Azure ML - AKS Service deployment unable to handle concurrent requests despite auto scaling enabled

274 views Asked by At

I have deployed around 23 models (amounting to 1.57 GB) in a Azure ML workspace using Azure Kubernetes Service. For the AKS cluster, I have used 3 D8sv3 nodes, and enabled cluster auto scaling for the cluster up to 6 nodes. The AksWebService is configured with 4.4 cores, 16 GB memory. I have enabled pod auto scaling for the Web service, having set autoscale_max_replicas at 40:

aks_config = AksWebservice.deploy_configuration(cpu_cores = 4.4, memory_gb = 16, autoscale_enabled = True,
                                            description = 'TEST - Configuration for Kubernetes Compute Target',
                                            enable_app_insights = True, max_request_wait_time = 25000,
                                            autoscale_target_utilization = 0.6, autoscale_max_replicas = 40)

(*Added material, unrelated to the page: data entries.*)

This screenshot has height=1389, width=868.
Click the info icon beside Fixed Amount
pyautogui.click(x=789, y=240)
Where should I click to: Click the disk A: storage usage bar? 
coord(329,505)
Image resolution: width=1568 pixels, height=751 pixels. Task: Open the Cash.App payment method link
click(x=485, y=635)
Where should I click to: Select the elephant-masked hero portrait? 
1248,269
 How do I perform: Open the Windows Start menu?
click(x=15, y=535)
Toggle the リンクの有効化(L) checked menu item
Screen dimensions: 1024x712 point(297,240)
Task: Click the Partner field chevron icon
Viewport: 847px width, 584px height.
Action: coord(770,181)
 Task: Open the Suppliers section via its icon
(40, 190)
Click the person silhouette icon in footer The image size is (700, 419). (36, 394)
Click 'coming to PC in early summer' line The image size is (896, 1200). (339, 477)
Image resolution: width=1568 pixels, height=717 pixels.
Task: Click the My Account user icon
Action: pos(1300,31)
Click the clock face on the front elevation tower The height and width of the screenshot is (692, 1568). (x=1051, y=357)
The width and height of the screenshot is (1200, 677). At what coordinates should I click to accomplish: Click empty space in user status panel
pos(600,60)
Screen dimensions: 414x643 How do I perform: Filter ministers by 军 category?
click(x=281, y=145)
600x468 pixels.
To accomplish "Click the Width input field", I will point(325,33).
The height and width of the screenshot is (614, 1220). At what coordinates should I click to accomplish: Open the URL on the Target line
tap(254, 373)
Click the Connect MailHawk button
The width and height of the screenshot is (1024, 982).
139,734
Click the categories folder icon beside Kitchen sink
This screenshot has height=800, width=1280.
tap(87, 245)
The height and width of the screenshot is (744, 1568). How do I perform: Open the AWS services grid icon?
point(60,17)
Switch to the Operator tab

I tried running load tests with 10 concurrent users (using JMeter). And I monitored the cluster application insights: enter image description here enter image description here

I can see the nodes and pods scaling. However, there is no spike in CPU/memory utilization. For 10 concurrent requests, only 5 to 6 requests pass, the rest fail. When I send an individual request to the deployed endpoint, the response is generated in 7 to 9 seconds. However, in the load test logs, there are plenty requests taking more than 15 seconds to generate a response. And the requests taking more than 25 seconds, fail with status code 503. I increased the max_request_wait_time due to this reason, however, I don't understand why it would take so much time despite such amount of compute, and the dashboard shows that memory isn't even 30% utilized. Should I be changing the replica_max_concurrent_requests param? Or should I be increasing the autoscale_max_replicas even more? Concurrent requests load may sometimes reach 100 in production, is there any solution to this?

Will be grateful for any advice. Thanks.

0

There are 0 answers